Gihovany Cano H.
22 dic. 2025
El artículo 917 del Código Civil reconoce al poseedor el derecho al valor actual de las mejoras necesarias y útiles. La norma no condiciona ese derecho a la existencia de un título posesorio, por lo que siempre se interpretó de manera amplia y permitía que incluso el poseedor precario solicite el reembolso.
La Sala Civil Permanente de la Corte Suprema introduce ahora un nuevo requisito. Sostiene que el pago de mejoras solo procede si la permanencia del poseedor estuvo justificada. Si la ocupación carece de sustento, el derecho previsto en el artículo 917 no nace, aun cuando las mejoras hayan sido necesarias o hayan incrementado el valor del bien (Casación 3640-2021 Moquegua).

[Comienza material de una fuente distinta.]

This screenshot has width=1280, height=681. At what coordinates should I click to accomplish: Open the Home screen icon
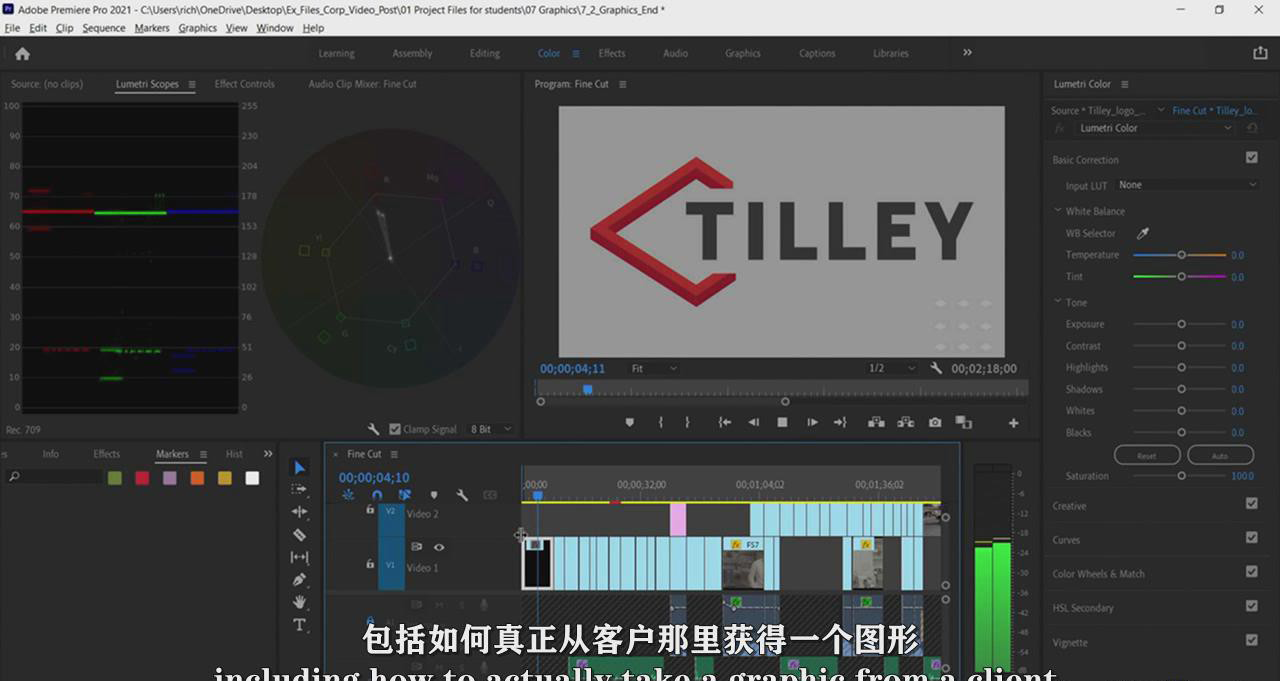pyautogui.click(x=22, y=54)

Donde la norma no distingue, la Corte Suprema incorpora una exigencia que restringe el acceso al reembolso. La consecuencia práctica es significativa: reclamaciones que antes se admitían quedan ahora supeditadas a acreditar un título justificante de la posesión.
Se trata de una decisión equivocada. La Corte Suprema no puede añadir condiciones que el legislador no previó. Se debilita la predictibilidad del sistema legal y altera el equilibrio patrimonial que inspira la regulación de las mejoras.